◆ **WORK INSTRUCTIONS**: What is the number of lines below that include the string "each"? Provide that number alone.

..............................

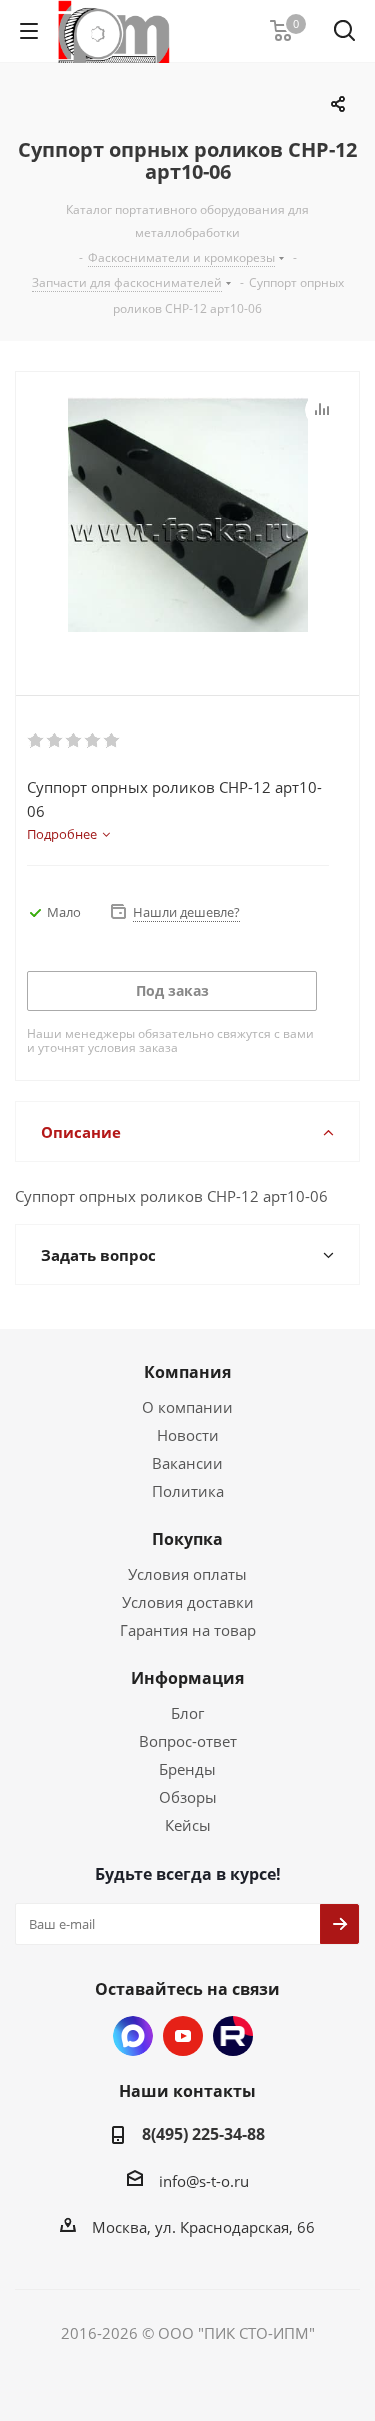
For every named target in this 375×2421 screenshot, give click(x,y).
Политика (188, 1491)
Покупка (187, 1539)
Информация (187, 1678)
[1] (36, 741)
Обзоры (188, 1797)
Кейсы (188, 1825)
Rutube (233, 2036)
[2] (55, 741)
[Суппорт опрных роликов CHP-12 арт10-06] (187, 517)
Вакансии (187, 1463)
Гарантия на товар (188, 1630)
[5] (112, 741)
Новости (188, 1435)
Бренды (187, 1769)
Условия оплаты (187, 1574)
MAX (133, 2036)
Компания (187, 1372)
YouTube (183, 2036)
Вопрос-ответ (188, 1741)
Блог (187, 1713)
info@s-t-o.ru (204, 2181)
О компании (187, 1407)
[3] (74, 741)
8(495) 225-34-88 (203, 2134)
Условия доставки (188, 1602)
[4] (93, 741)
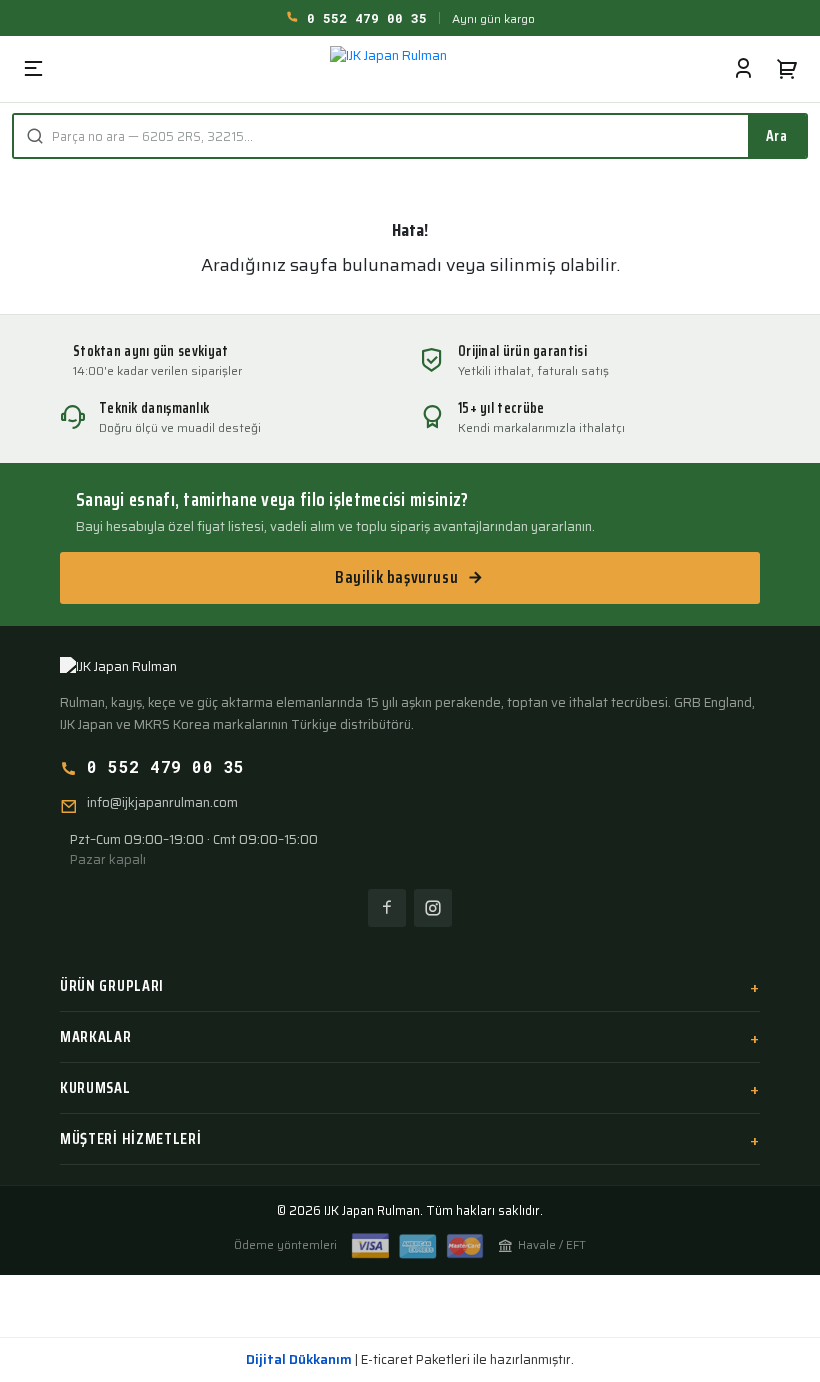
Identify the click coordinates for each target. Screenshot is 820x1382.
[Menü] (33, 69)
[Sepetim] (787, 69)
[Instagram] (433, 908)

..............................

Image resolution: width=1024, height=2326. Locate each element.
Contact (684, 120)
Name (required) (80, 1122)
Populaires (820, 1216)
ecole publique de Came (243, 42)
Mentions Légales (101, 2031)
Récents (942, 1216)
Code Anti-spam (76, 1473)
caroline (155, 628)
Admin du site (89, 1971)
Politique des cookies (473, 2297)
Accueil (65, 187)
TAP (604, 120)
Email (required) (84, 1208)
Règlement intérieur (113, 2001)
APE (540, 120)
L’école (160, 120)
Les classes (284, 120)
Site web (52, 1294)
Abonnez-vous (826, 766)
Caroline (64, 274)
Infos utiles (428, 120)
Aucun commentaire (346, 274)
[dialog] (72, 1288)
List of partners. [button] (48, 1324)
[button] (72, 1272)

..............................

◆ **SOLUTION FOR THIS TASK**: 2